You will be familiar with the project pipeline that we have shown you in the past to indicate the number of growth opportunities we have over future years. As Chip has mentioned, we have got here 33 projects, representing about $21 billion in future investment. The size of each bubble relates to the size of the project and the colour relates to the commodity we are investing in.

I would like to introduce you to a new way of looking at our pipeline in order to show you some of the longer term growth that we have got in our portfolio.

BHP Billiton has an unparalleled set of growth options.

What we have done here is take the funnel of growth projects and divided that into three sections. On the right we have got projects that we have already approved and that are being developed. The 19 projects in this section represent $14.3 billion of expenditure.

In the middle section, we have got projects in their final stage of evaluation - what we call feasibility - before being approved. There are currently 14 projects at this stage, representing another $6.6 billion of investment.

Then on the left-hand side, we are showing what we call future options. These future options are a selection of the projects that we are looking at and that we have control over. Not all these options will manifest in exactly the way that we are viewing them today, but together they represent more than $50 billion dollars of investment, based on what we know today.

Based on these sets of options that we own, we expect to be able to maintain or exceed the growth rates we have shown in the last six years.

It is worth noting that many of these growth options are low risk, fast expansions of existing operations - operations like the Western Australia iron ore assets, our metallurgical coal assets, the petroleum operations in the Gulf of Mexico, Escondida in Chile, Olympic Dam in South Australia, Cerro Matoso in Colombia, Worsley in Western Australia and other major assets around the globe.

Again, no other company has got this growth pipeline and no other company has got this pre-eminent resource position.

Before I hand back to Don, and as your new Chief Executive, I would like to talk about what I see as the priorities for the business.

Importantly, do not expect there to be any change to our strategy. Our strategy is to operate upstream, long life, low cost, expandable, high margin, export oriented assets, diversified by commodity and geography.

This strategy has served us extremely well over the last six years and I believe it is an appropriate foundation for us going forward.

As we have said many times, the world is experiencing a step-change in the demand for commodities. Our focus then is to maximise the benefit we get from the opportunity presented by this on-going and long-term increase in demand.

This means we need to run all our assets at their full potential and do so safely and in line with our environmental responsibilities. If we continue to do this well, we will continue to generate the cash that underpins all our other plans and that allows us to invest throughout the economic cycle.

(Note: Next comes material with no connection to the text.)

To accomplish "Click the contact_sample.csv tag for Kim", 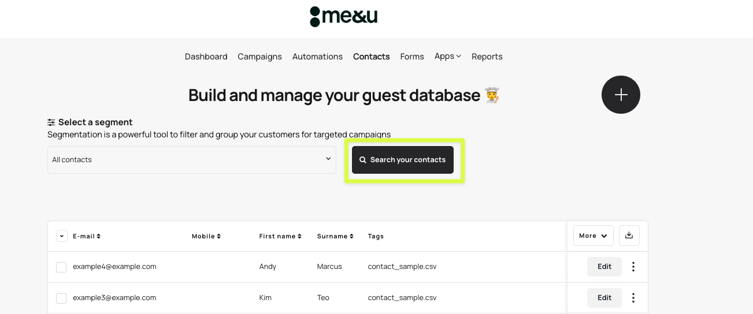I will [x=402, y=298].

Our second priority is to accelerate those options in the portfolio that I have shown you and, in particular, focus on the larger opportunities.

So, put simply, we will have the same strategy but with even more focus and more speed, so that you, our shareholders reap the rewards of this new market environment.

Thank-you.

Don Argus, Chairman, BHP Billiton

Thank you Chip and Marius.

Before we turn to some issues shareholders have raised, let me make a general comment on sustainability.

To us sustainability is about development which meets the needs of the present without compromising the ability of future generations to meet their own needs.

If you then link sound sustainability performance with long term business viability, you have a basic building block of BHP Billiton's strategic direction.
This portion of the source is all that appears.